** DATA SUPPLIED **
================================

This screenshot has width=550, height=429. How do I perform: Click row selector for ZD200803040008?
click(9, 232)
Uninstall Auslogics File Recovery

================================

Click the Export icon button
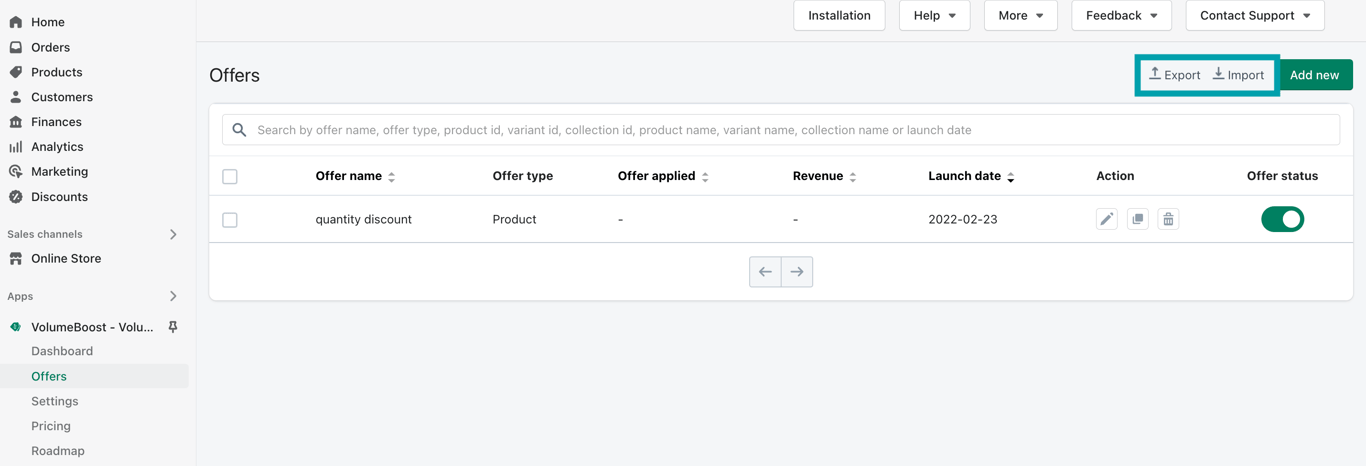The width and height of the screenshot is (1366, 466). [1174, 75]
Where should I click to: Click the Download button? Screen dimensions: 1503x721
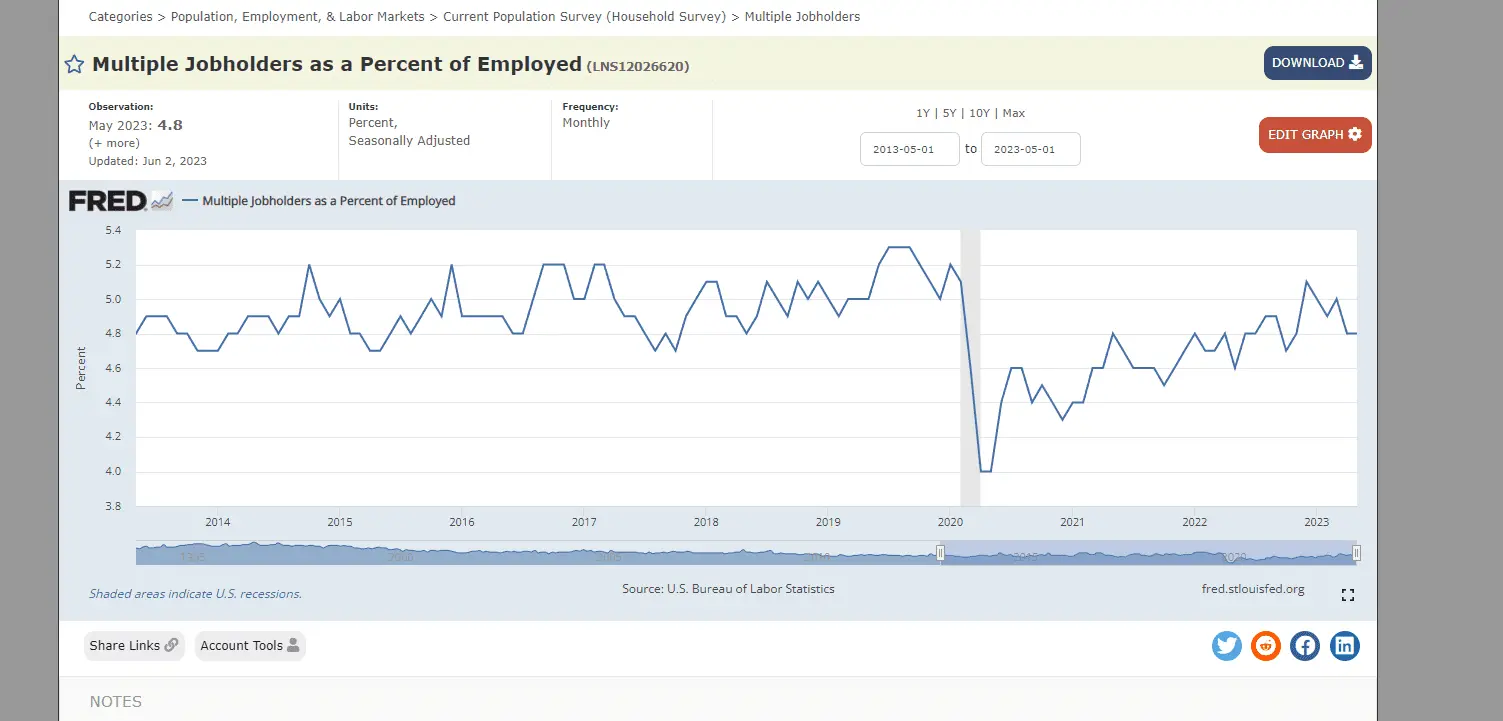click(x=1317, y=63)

================================

** HOW TO COMPLETE THIS TASK **
Could you repeat exactly the lines in the listing above from the one with "This screenshot has" down to the one with "Uninstall Auslogics File Recovery"? Include both of those lines.

** RESULT OF THIS EXERCISE **
This screenshot has width=550, height=429. How do I perform: Click row selector for ZD200803040008?
click(9, 232)
Uninstall Auslogics File Recovery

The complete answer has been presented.